● Data supplied

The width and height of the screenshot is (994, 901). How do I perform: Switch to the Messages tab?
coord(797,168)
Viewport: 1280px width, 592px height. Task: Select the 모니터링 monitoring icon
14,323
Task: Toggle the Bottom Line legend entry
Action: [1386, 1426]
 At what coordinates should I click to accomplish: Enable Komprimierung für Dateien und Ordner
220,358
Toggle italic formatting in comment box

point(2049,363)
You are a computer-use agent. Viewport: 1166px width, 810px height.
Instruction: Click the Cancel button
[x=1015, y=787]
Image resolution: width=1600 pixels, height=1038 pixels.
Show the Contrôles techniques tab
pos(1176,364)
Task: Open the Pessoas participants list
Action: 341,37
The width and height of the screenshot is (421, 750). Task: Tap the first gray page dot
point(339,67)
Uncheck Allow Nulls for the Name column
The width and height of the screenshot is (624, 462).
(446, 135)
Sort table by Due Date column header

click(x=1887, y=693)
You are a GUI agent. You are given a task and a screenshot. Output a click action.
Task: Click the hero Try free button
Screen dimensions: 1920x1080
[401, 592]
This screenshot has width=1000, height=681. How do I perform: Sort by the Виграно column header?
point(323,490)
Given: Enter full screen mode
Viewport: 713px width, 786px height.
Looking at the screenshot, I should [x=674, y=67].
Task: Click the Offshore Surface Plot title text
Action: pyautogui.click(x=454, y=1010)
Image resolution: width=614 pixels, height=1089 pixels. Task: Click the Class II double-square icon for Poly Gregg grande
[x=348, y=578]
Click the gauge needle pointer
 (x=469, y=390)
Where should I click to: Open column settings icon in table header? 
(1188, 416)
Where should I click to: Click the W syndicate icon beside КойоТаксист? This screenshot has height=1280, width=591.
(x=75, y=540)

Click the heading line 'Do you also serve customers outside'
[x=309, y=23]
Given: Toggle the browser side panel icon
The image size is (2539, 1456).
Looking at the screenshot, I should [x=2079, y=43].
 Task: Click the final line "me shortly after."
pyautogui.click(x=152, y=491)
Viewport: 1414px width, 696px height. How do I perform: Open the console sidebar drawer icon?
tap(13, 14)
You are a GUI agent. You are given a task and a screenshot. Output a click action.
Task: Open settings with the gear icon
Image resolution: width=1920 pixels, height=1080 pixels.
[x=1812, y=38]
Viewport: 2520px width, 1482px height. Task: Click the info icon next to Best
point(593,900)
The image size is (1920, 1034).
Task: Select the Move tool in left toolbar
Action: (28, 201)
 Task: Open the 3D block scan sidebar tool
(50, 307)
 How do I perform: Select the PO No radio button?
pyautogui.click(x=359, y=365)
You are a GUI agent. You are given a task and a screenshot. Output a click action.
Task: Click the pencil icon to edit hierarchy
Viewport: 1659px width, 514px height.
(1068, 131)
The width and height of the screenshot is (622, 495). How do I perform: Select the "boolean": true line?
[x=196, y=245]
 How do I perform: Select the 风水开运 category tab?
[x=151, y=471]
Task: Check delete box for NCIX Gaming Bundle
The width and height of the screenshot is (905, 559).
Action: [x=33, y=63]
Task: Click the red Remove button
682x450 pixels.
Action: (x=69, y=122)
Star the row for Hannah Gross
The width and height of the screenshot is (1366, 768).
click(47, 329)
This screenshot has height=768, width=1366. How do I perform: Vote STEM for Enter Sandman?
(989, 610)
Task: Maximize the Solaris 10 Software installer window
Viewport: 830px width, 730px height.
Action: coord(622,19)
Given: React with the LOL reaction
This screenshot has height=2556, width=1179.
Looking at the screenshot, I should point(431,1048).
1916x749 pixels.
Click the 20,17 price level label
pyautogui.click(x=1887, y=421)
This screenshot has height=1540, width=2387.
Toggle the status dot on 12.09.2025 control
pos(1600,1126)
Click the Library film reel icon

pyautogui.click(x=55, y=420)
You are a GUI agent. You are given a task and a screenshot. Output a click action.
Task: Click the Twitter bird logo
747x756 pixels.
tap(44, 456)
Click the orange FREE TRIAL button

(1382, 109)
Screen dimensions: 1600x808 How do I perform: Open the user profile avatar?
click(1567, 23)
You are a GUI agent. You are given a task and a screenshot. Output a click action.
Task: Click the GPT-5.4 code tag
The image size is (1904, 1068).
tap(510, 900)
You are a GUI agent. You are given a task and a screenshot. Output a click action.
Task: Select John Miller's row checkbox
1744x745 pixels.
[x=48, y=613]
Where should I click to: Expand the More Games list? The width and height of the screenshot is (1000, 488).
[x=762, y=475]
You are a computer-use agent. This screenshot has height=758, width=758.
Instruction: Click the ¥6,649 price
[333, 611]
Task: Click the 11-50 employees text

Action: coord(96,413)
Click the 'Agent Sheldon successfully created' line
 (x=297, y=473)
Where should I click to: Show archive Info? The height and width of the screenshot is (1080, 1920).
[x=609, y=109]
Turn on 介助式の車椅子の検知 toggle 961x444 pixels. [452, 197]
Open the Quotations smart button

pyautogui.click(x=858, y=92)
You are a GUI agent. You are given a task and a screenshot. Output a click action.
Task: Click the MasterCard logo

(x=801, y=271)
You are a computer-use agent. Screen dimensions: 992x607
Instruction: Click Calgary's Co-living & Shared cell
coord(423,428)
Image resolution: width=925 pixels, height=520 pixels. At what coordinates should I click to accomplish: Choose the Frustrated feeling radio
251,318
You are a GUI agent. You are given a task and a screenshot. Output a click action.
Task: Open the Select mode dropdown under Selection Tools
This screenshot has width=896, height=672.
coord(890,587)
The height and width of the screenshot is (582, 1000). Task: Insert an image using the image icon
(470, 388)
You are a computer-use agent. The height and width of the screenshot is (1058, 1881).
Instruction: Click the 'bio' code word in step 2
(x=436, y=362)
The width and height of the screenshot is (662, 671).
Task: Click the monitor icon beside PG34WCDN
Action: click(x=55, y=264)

● Task prompt
Count how many lines of the listing above contain the string "radio". Reply with the number alone.

● Answer to the exercise
2